96 F.4th 15
1st Cir.2024Background
- In Spring 2020, Boston University (BU) transitioned all classes and services to remote instruction due to COVID-19 and compliance with state emergency orders banning large gatherings.
- Plaintiffs, full-time students enrolled for in-person classes, sued BU for breach of contract and unjust enrichment, alleging they paid for but did not receive in-person instruction and services.
- BU incurred significant additional expenses to provide remote education and continued to offer academic credit, resources, and services online.
- The district court granted summary judgment for BU, citing impossibility of performance, and excluded plaintiffs’ expert testimony.
- While the appeal was pending, Massachusetts enacted Section 80 ("Law 80") retroactively granting immunity to universities for Spring 2020 pandemic-related transitions if certain conditions are met.
- The central appellate issue was whether retroactive application of Law 80 violates the Due Process Clause.
Issues
| Issue | Plaintiff's Argument | Defendant's Argument | Held |
|---|---|---|---|
| Does Law 80’s retroactive immunity violate due process? | Law 80 deprives students of vested contract rights and is not rationally related to any legitimate public purpose, especially enacted years after the emergency. | Law 80 addresses ongoing public and institutional interests, correcting financial disparities and protecting compliance with public health orders; it is rational and narrowly tailored. | Retroactive application is constitutionally permissible; Law 80 does not violate due process. |
| Did BU breach implied contracts mandating in-person instruction? | BU had impliedly promised in-person classes and services for tuition/fees paid. | No enforceable contract promising in-person instruction; impossibility/frustration doctrine applies due to legal prohibitions. | No actionable breach—any implied contract became impossible to perform per law. |
| Was summary judgment for BU proper? | Summary judgment was improper, especially exclusion of damages expert and denial of class certification. | Summary judgment was correct given impossibility and lack of actionable damages; plaintiffs’ claims legally untenable. | Affirmed summary judgment on alternate ground (Law 80). |
| Does Law 80 override plaintiffs’ contract/unjust enrichment claims? | Law 80 cannot constitutionally be applied to bar these claims or disrupt reliance interests. | Law 80 validly forecloses these claims because it is reasonable and narrowly tailored. | Law 80 bars the action; no constitutional violation found. |
Key Cases Cited
- Pension Benefit Guar. Corp. v. R.A. Gray & Co., 467 U.S. 717 (Supreme Court reaffirmed that retroactive economic legislation is constitutional if rationally related to a legitimate purpose)

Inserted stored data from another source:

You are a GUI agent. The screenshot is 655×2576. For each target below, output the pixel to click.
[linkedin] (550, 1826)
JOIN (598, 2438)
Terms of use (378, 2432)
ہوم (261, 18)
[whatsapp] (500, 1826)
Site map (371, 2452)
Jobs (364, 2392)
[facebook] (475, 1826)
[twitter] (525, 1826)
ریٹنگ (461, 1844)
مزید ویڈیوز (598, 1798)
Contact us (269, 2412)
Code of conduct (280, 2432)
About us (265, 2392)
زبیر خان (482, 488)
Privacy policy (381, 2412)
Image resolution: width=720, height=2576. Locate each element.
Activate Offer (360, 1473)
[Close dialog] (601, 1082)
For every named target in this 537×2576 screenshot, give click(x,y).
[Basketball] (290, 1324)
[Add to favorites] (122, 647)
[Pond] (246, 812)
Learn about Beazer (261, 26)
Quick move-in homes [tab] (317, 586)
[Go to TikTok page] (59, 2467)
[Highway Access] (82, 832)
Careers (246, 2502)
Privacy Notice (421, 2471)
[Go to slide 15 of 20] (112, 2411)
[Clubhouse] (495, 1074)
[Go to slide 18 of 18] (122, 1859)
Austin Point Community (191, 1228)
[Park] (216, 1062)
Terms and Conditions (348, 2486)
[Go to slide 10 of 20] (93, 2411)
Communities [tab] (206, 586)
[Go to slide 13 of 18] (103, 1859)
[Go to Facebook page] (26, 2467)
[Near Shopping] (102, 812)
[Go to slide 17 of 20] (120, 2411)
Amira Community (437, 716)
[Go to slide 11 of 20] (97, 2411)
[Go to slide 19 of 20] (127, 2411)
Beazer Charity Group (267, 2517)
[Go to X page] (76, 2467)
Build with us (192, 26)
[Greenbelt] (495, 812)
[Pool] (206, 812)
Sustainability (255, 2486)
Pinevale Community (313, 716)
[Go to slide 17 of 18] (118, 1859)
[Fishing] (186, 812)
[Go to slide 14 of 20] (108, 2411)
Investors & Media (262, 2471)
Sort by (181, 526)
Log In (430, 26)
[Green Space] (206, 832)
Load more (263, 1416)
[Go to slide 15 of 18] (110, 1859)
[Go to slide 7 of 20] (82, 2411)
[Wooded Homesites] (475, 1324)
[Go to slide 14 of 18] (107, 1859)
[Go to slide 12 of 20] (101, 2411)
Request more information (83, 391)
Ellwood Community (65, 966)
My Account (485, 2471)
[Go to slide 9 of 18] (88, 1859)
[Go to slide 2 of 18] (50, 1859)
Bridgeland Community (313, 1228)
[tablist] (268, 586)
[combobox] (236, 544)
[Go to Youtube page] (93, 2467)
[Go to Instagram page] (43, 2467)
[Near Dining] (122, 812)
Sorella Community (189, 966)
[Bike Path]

- Landgraf v. USI Film Prods., 511 U.S. 244 (Supreme Court outlined standards for evaluating retroactive legislative statutes)
- U.S. Trust Co. of N.Y. v. New Jersey, 431 U.S. 1 (established analytical framework for contract clause and retroactive economic legislation)
- Home Building & Loan Ass’n v. Blaisdell, 290 U.S. 398 (upheld state law temporarily impairing contracts during emergency as a valid exercise of police power)
- Usery v. Turner Elkhorn Mining Co., 428 U.S. 1 (burden is on challenger to prove legislature acted arbitrarily in economic regulation)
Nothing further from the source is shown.